## Stated task A
In the passage about Colonel Petrov and the false missile alarm, what caused the alarm?
## Stated task B
Write the next part of the passage about Colonel Petrov and the false missile alarm, picking up after its final sentence.

---------- Selected passage ----------

As the tension in the command center rose - “as many as 200 pairs of eyes were trained on Colonel Petrov,” says The New York Times - he made the decision to report the alert as a system malfunction.
“I had a funny feeling in my gut,” he told The Washington Post. “I didn’t want to make a mistake. I made a decision, and that was it.”
It later emerged that the false alarm was the result of a satellite mistaking the reflection of the sun’s rays off the tops of clouds for a missile launch.
Petrov attributed his judgment to both his training and his intuition. He had been told that a nuclear first strike by the Americans would come in the form of an overwhelming onslaught.
“When people start a war, they don’t start it with only five missiles,” he told the Post.
The incident occurred at the height of the cold war, just three weeks after the Soviet army had shot down a Korean passenger jet, killing all 269 people on board including a US congressman.
The then US president Ronald Reagan had recently called the Soviet Union the “evil empire,” and Yuri Andropov, the ailing Soviet leader, was convinced the Americans were plotting a surprise nuclear attack.
But Petrov’s decision was based on an instinctual belief that the Soviets’ computer system was not up to scratch, saying that he was aware that it had been rushed into service in response to the United States’ introduction of a similar system.
“We are wiser than the computers,” he said in a 2010 interview with the German magazine Der Spiegel. “We created them.”

---------- Provided data ----------

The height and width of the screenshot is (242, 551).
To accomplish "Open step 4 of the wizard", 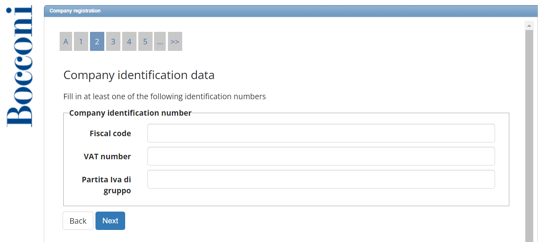I will 129,41.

----------

## Expected answer A
A satellite mistook the reflection of the sun's rays off the tops of clouds for a missile launch.

## Expected answer B
Since the incident Petrov had largely faded into obscurity - at one point he had been reduced to subsistence farming - “when his role in averting nuclear Armageddon came to light in 1998 with the publication of the memoir of General Yuriy V. Votintsev, the retired commander of Soviet missile defense,” says the New York Times.
The book brought Petrov a measure of prominence. In 2006, he traveled to the United States to receive an award from the Association of World Citizens, and in 2013 he was awarded the Dresden Peace Prize. He was also the subject of a 2013 documentary-drama, “The Man Who Saved the World.”
Despite the grandiose moniker, Petrov never sought out the spotlight: “I was just at the right place at the right time,” he says in the film.
Petrov died on 19 May in Fryazino, a Moscow suburb, “where he lived alone on a state pension,” says The Guardian, but his death was only reported this week. He is survived by a son and a daughter.